Our research has found that most distributors of auto spare parts in India hold about 60 days’ of inventory and, at the same time, suffer unavailability. ROI can be improved by lowering inventory levels to 15 days while maintaining availability. The company, its distributors and retailers all stand to gain.
Shrinking supply lead time
Inventory levels and lead time of supply to distributors are tied together. If the former has to be low, the latter has to be low, too. A supply lead time that is less than 10 days will allow 15 days inventory while protecting distributors from stock outs.
Currently, the supply lead time for most component manufacturing companies is 40 days. This is because companies follow a monthly planning system, which is driven by a forecast. Planning for any month begins towards the end of the previous month. The production plan is arrived at after netting off the inventory. These forecasts or plans are shared with suppliers. Several days go into finalising these forecasts. Any change would take equally long to be communicated to vendors who will then need more time to alter their plans. This explains why the entire production system’s reaction time is justifiably long at 40 days.
A supply lead time of 10 days – crucial to keeping inventory low at the distributors’ location, – therefore, cannot be achieved by producing-to-order for distributors or by following the forecast system. It is evident that such a production model cannot ensure high consistent availability at the distributors’ location. Instead, companies need to establish well-stocked warehouses that will replenish distributors’ inventory. Replenishment – based on consumption – will fulfil the twin objectives of high availability and low inventory at the same time. There couldn’t be a stronger case for switching from made-to-forecast to replenish-to-buffers in warehouses.
Making the big switch
Shrinking the supply lead time to a quarter of the current lead time might seem like a painful process. It isn’t. In most auto component manufacturing setups, the actual assembly or production consumes anywhere between one and three days.
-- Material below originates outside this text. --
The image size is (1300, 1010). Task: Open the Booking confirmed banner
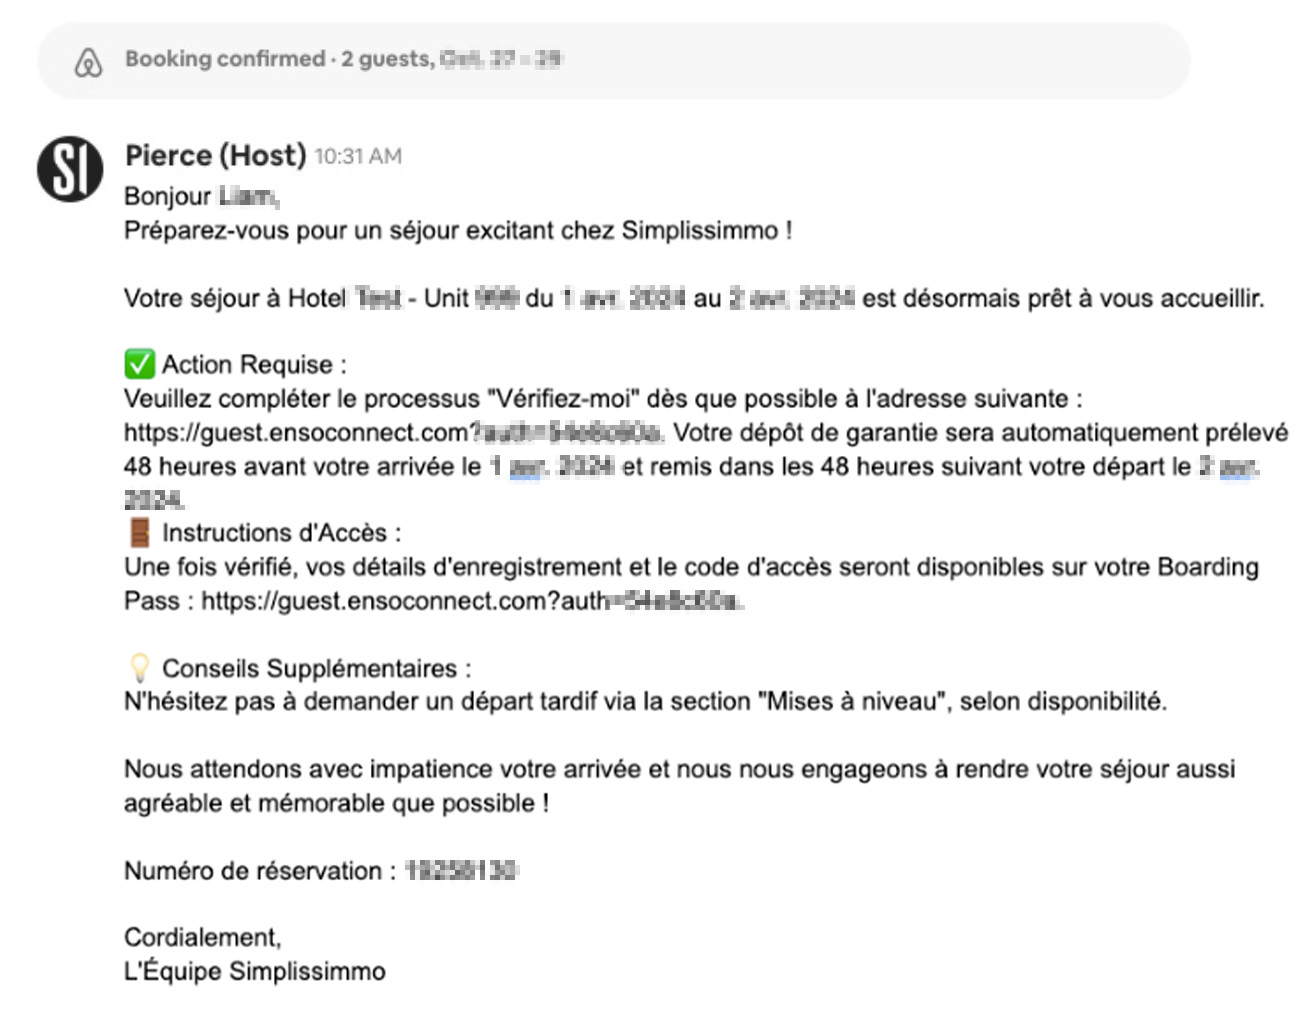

So, the first step would be to create a buffer stock enough to last for twice the lead time. With the buffer stock in place, the manufacturer is now free to react to demand fluctuations daily.
He is also free to plan production to refill shelves at the warehouse which would be replenishing the distributors’ stock.
Manufacturers should never lose sight of consumption; they should closely and steadfastly follow its lead. They should allow consumption at the central warehouse to dictate daily schedules. The central warehouse feeds the appetite of regional warehouses. Regional warehouses take orders from distributors who are clued in to the retailers’ consumption. Every link in the supply chain submits completely to the diktats of the king – the consumer. This is the paradigm of pull-based production and pull-based distribution.
Multiple objectives are achieved. Inventory at the distributors’ location is reduced dramatically. The needs of Aftermarket are defined and fulfilled. With the picture of consumption becoming clearer, manufacturer is able to set aside capacities for Aftermarket with eyes fixed on assured gains.